When I was very young, I was sexually abused. As a result, I learned that my will could be supplanted. I learned that I couldn’t rely on my parents and that love doesn’t keep you safe. I learned that I had to protect myself. And I also learned that I couldn’t. In other words, at four years old, I internalized that I was powerless.
This led to all sorts of borderline abusive situations as I grew up. Eventually, I graduated to a genuinely abusive relationship. My ex was charming and intelligent. He made me feel strong. He loved my anger and my hunger and my insatiable sexuality. He wanted me to own the world. And he wanted to own me. He taught me about power and how to use it, and then he flipped the tables and showed me how powerless I was.
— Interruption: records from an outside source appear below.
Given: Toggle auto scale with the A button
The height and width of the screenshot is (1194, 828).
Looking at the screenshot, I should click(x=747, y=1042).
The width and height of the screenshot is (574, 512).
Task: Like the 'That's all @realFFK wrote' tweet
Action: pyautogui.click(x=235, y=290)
That’s my trigger. Powerlessness. Helplessness. That’s where the shame comes from—the uneasy knowledge of what I allowed to happen after a lifetime of trying (and failing) to protect myself. And no, I’m not blaming the victim (although the word doesn’t sit easily with me). What I am doing is acknowledging that I made choices. I chose to stay for longer than I should have, and that decision installed a trigger that was pulled because I read something beautiful, written by someone brilliant, that was too much like something my ex had done to me.
My trigger unmoors me from the strong foundation I’ve built. It reminds me that I can be leveled by things that are out of my control. It makes me feel like I can’t protect myself. It makes me feel like I have to, and it’s that last part that’s especially hard. It’s my vigilance that saddens me most. I feel most like the self I might have been in those rare moments when the vigilance drops…when I am soft and relaxed. Those are the sweetest moments. And to that end, my trigger is also a gift.
What made this episode different, and especially disturbing, is that it didn’t stop. I remained unsettled for weeks, so much so that I finally went to a therapist for what has always been diagnosed as depression. This time, I came away with an additional diagnosis. PTSD. And now, thanks to the awful discomfort of being triggered, I’m doing the work that I wish I’d done years ago.
The only way I know to recover is to get stronger. That used to mean making myself invulnerable. Now, it means the opposite. It means bending. I need to learn to accept the abuses and my vulnerability, and I need to learn to trust my strength. I can’t tell you how sweet it would be to feel that acceptance and trust. To drop the resistance and shame. Vulnerability can be such a beautiful thing. One day, I would like to experience it as such.